Any component of this type must inherit from EntityExtractor.

This entity extractor uses the Dandelion API. To use this component, should use this configuration:

extraction:
  implementation: dandelion
Requirements

This component requires to set the DANDELION_TOKEN environment variable to a Dandelion API key.

This entity extractor uses the Google Natural Language API. To use this component, should use this configuration:

extraction:
  implementation: google
Requirements

This component requires to set the GOOGLE_APPLICATION_CREDENTIALS environment variable to a Google service account JSON keyfile.

Limitations

Currently this component cannot be used with a Coreference Resolver.

Coreference Resolver

This component type allows to bundle coreferenced named entities together from a text.

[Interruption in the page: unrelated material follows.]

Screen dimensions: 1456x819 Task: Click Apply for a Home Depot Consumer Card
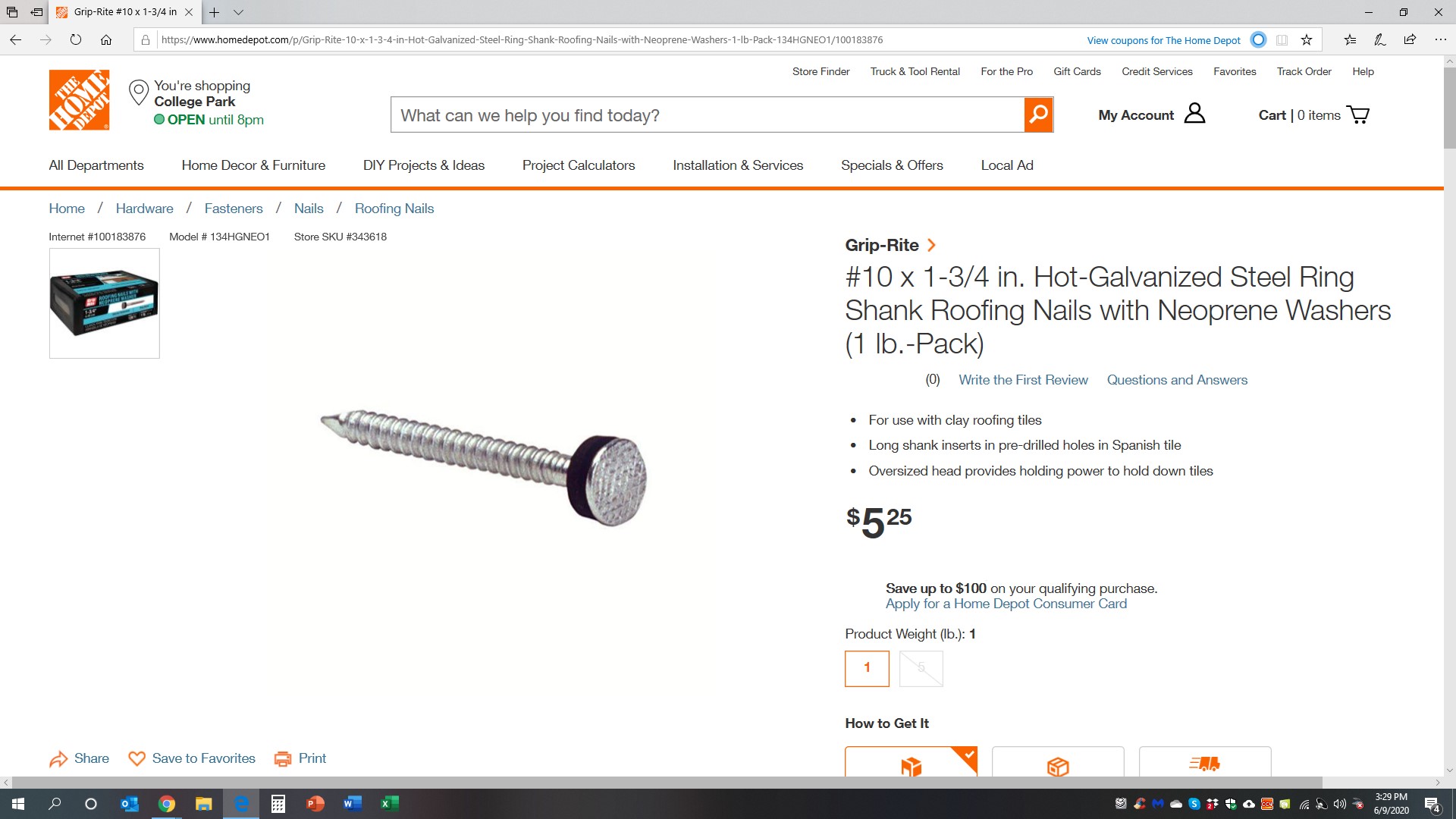[x=1006, y=604]
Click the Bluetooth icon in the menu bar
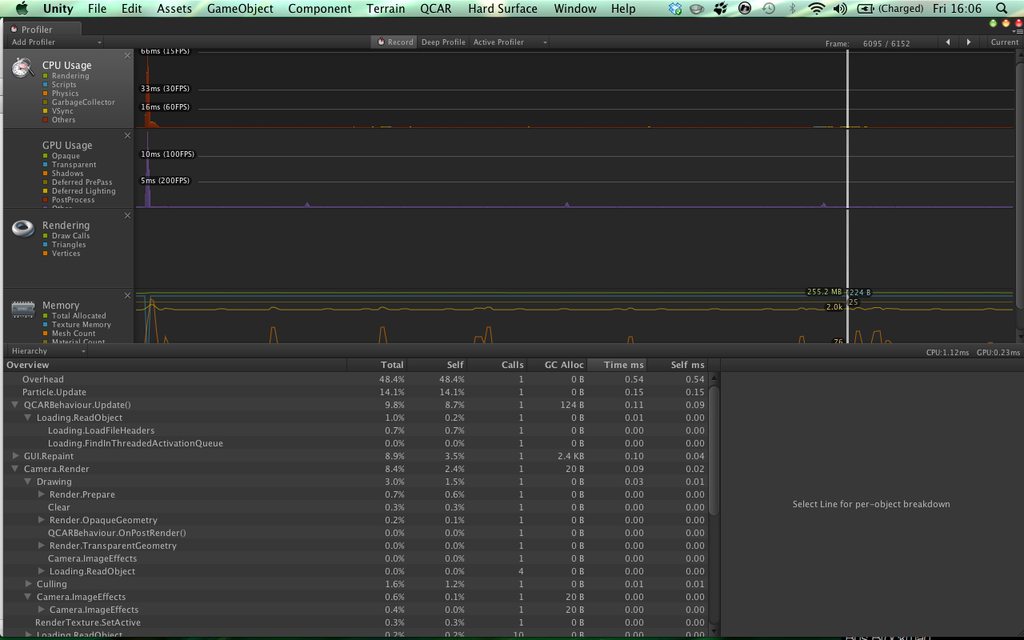1024x640 pixels. coord(795,8)
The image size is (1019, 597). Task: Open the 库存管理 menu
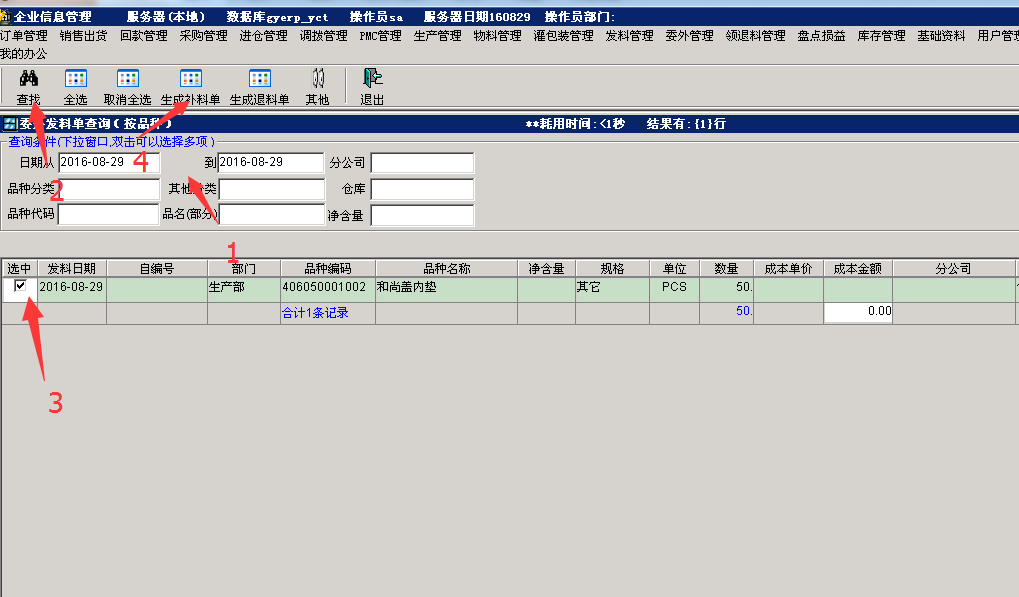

Any component of this type must inherit from CoreferenceResolver.

This coreference resolver uses a local intance of the Stanford CoreNLP server. To use this component, should use this configuration:

coreference:
  implementation: stanford
Requirements

Prerequisites:

  • Java 1.8+

This component requires to:

  1. Download Stanford CoreNLP and models for the language you wish to use.
  2. Put the model jars in the distribution folder.
  3. Set the CORENLP_HOME environment variable to the path of the Stanford CoreNLP. Example: CORENLP_HOME=/path/to/stanford-corenlp-full-2018-10-05.
Use an aldready started Stanford CoreNLP server

If you want this coreference resolver to run multiple times, you should consider starting the server beforehand so it does not need to restart the server at every step. To do so, you can use the following commands:

  1. cd /path/to/stanford-corenlp-full-2018-10-05
  2. java -mx16g -cp "*" edu.stanford.nlp.pipeline.StanfordCoreNLPServer -port 9000 -timeout 15000

To use an already started Stanford CoreNLP server you must specified the following config for the coreference resolver in the config file:

coreference:
  implementation: stanford
  stanford:
    start_server: False
    endpoint: "server endpoint"

Where "server endpoint" could be "http://localhost:9000"

Limitations

The program cannot start a server at runtime. Please follow Use an aldready started Stanford CoreNLP server.

Exporter

This component type allows to export named entities in diffrent RDF format such as turtle, xml, n3, etc.

Any component of this type must inherit from Exporter.

This exporter is specifically crafted to work with the CIDOC CRM ontology.